Mereka punya cerita sendiri. Logistik. Itu yang diandalkan. Setidaknya
ini berdasarkan pengamatan saya.
@radhesia dan
@uwie_you
adalah yang paling sering saya dapati tengah membicarakan makanan apa
yang akan dimasak kelak mereka tiba di area pendakian memorable trekking
#Semeru 2013 nanti. Buat saya ini menarik. Lebih menarik lagi ketika
panitia turut
nimbrung berbagi tentang asupan makanan yang sehat saat mendaki gunung. Cerita tentang makanan ini kian seru ketika
@AstiDode dan
@christmoris menyebutkan semua makanan yang menggugah selera. Sungguh, saya merasa seperti dalam sebuah keluarga yang punya banyak cerita.
|
Peserta Jabodetabek Memorable Trekking #Semeru 2013 - photo courtesy of Fadly Kurniawan |
Dari soal persiapan hingga teknis pendakian, topik pembicaraan "Backpacker" berkembang ke hampir segala hal. Apapun, asal bukan SARA. Dan layaknya dua insan manusia yang tengah menghadapi tahap penjajakan satu sama lain, begitu juga hubungan para anggota "Backpacker". Proses itu semakin laju. Tidak lagi ada sungkan untuk sekedar melontarkan canda. Suasana hangat pun tercipta. Bahkan sempat mencuat upaya-upaya yang mengarah pada pendekatan personal. Tak jarang saya terpingkal dibuatnya. Modus, begitu istilah mereka. Buat saya itu sebuah romantika. Romantika Modus. Soal benar atau tidak berpulang pada hati masing-masing.
Satu hal yang pasti, romantika modus ini semakin menghidupkan suasana seolah kami sudah pernah bertemu sebelumnya. Padahal, belum sekalipun bertatap muka. Saya semakin takjub akan kekuatan kata-kata. Bagaimana untaian kata yang terangkum dalam kalimat bisa meyakinkan dan menyatukan beragam karakter sekalipun mereka belum pernah bersua. Keakraban yang hadir di tengah-tengah para pemilik mimpi untuk sampai di puncak Mahameru pun semakin kuat.
Karena keakraban tersebut
technical meeting yang sedianya direncanakan oleh panitia sekitar Desember mendatang pun dipercepat. Meski mereka menyebutnya
kopdar, tapi materi yang dibicarakan sudah seperti
technical meeting. Demikian diakui oleh panitia yang turut hadir. Antusiasme terpancar dari respon masing-masing peserta yang bersedia hadir pada acara kopdar ini. Sepakat kami bertemu di sebuah area di
roof top dengan beragam pilihan tempat makan.
Maka di satu malam awal November ini, sekitar dua puluh orang dengan beragam identitas yang melekat pada diri masing-masing duduk mengelilingi meja di sebuah restoran di
Sky Dinning di Jakarta. Latar belakang kami berbeda. Baik pendidikan maupun profesi. Namun, kami tidak menjadi asing satu sama lain. Kami bertukar cerita. Membagi pengalaman. Juga canda tawa.

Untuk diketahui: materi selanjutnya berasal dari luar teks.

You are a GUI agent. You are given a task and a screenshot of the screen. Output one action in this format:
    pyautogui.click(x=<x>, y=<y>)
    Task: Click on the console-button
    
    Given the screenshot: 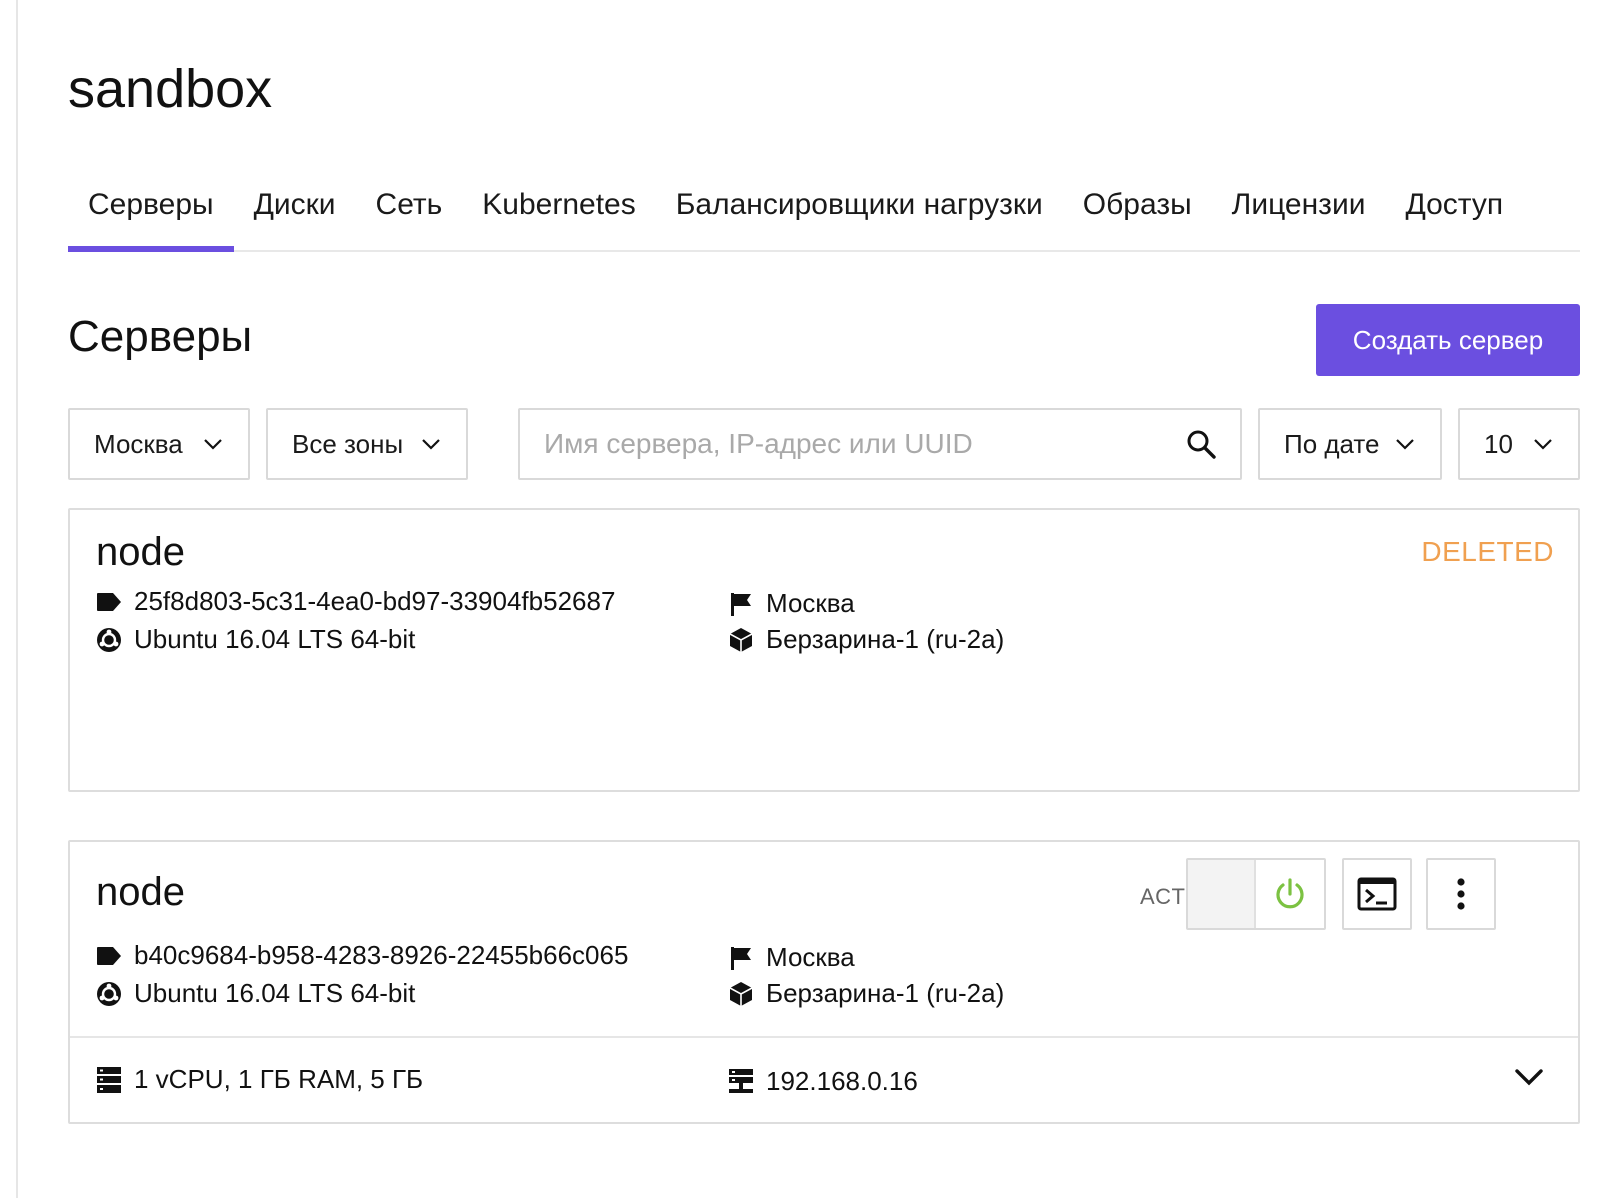 What is the action you would take?
    pyautogui.click(x=1377, y=894)
    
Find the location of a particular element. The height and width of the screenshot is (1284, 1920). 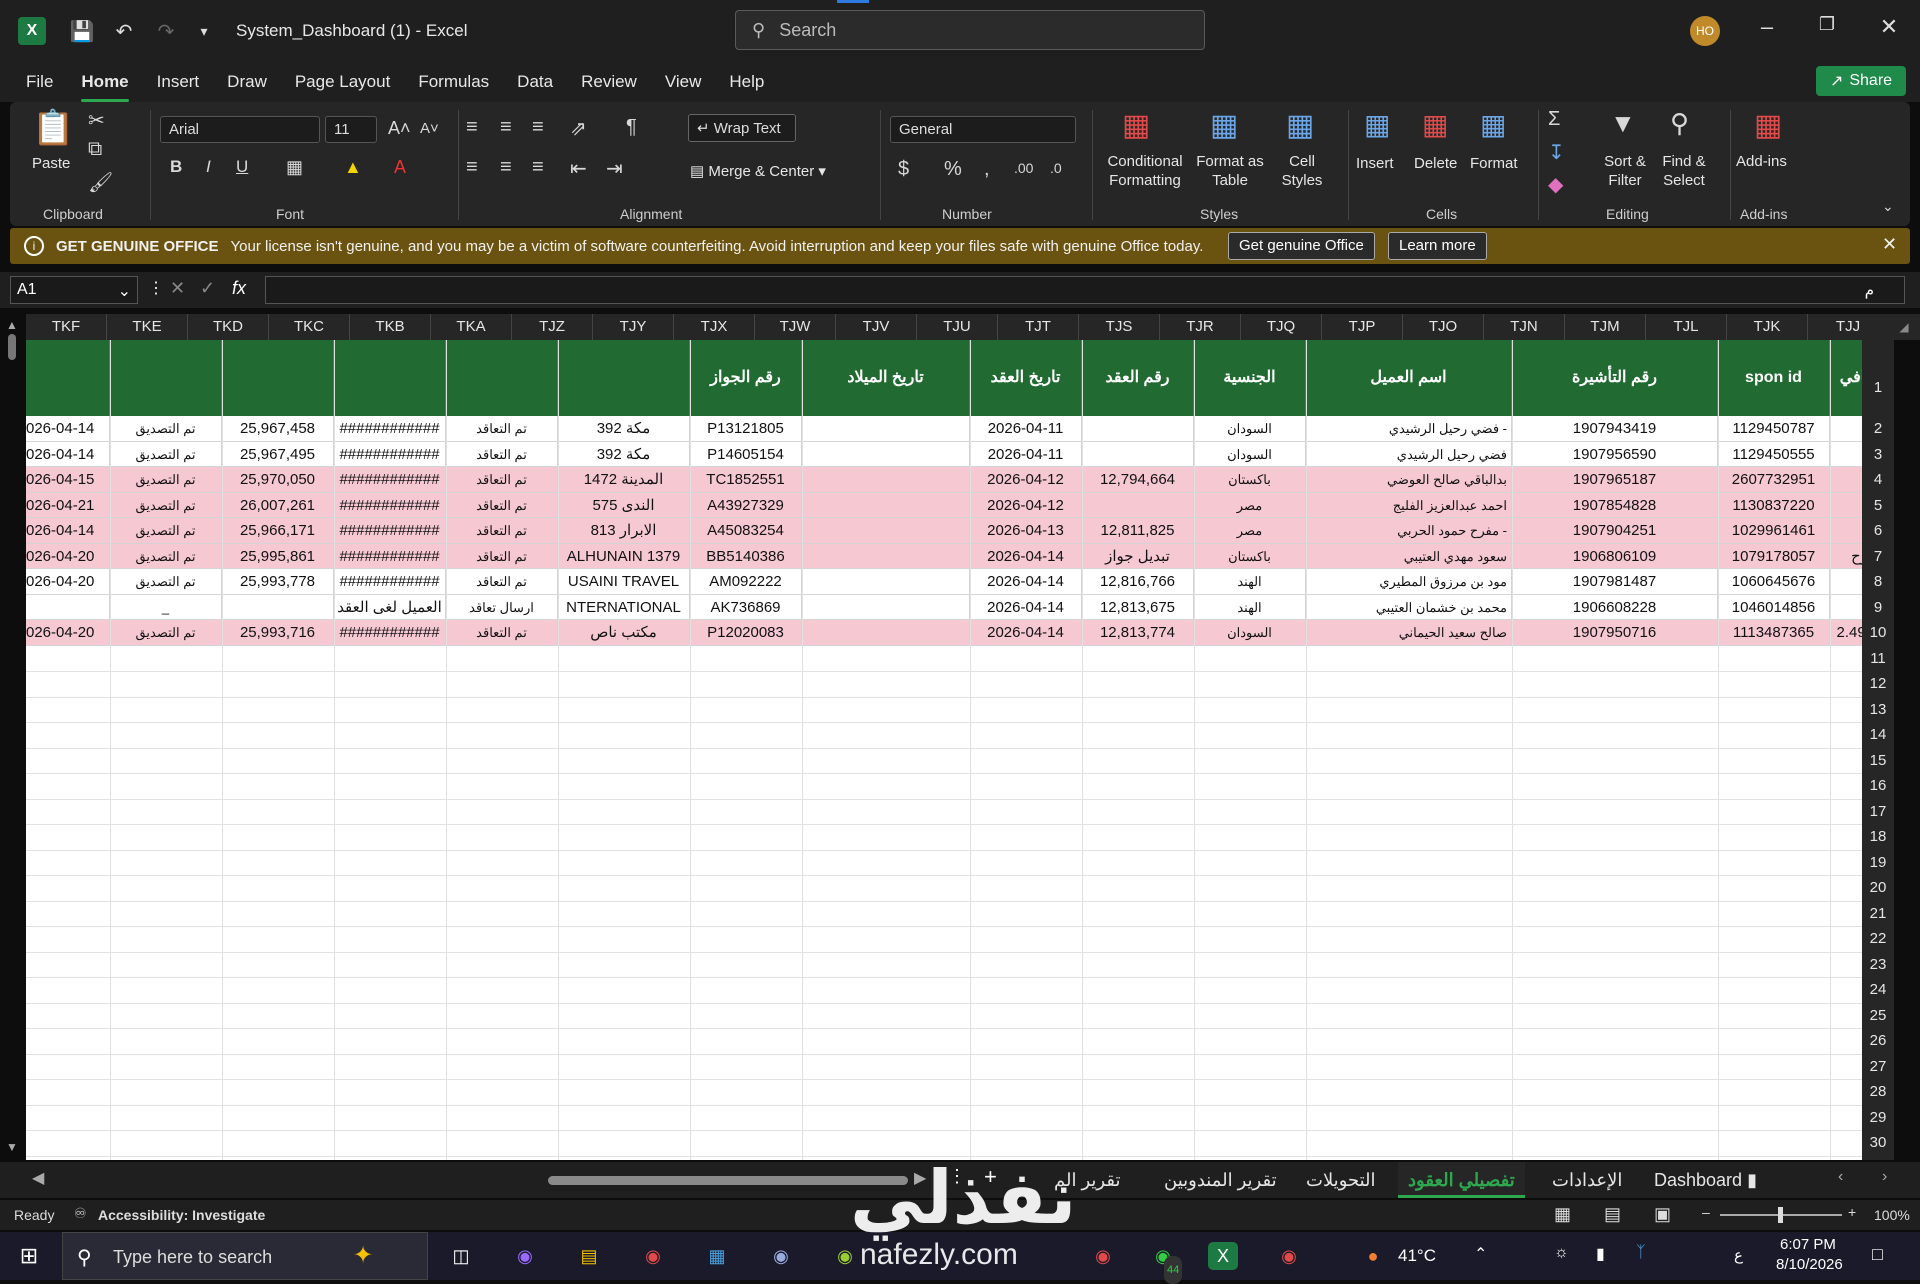

save-icon: 💾 is located at coordinates (82, 31).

Malam itu, mereka semakin dekat di hati saya. Mungkin aneh. Atau mungkin ini yang dinamakan cinta,
a strange love, karena baru beberapa kali bertemu tapi sudah timbul rasa itu. Tapi saya tidak ambil pusing.

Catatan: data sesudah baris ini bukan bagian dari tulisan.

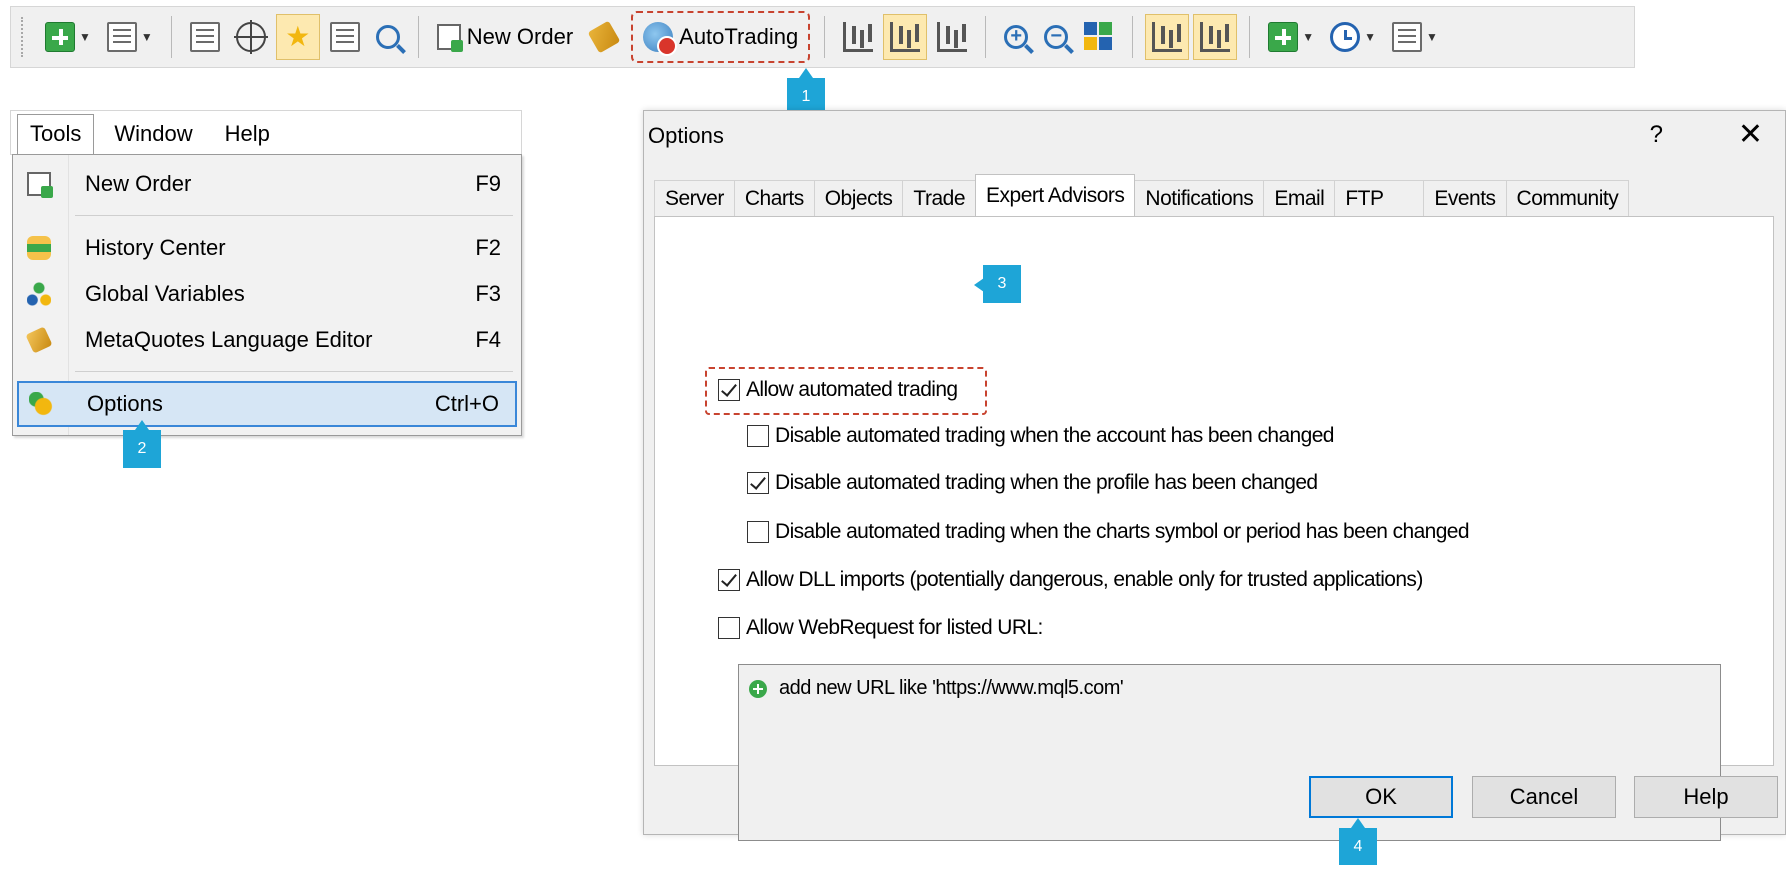  Describe the element at coordinates (520, 36) in the screenshot. I see `new-order-label: New Order` at that location.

A strange love hanya sebuah istilah karena bagi saya rasa itu lebih kepada layaknya cinta yang hadir dalam sebuah keluarga. Memang, bersama mereka saya merasa mendapati sebuah keluarga baru. Keluarga yang kelak menemani saya menggapai mimpi berada di puncak Mahameru di awal tahun 2013. Maka tak salah jika sejak sekarang saya memupuk cinta ini buat mereka,
love the strangers, yang kelak juga menjadi penyemangat saya kala lelah dalam perjalanan... Salam.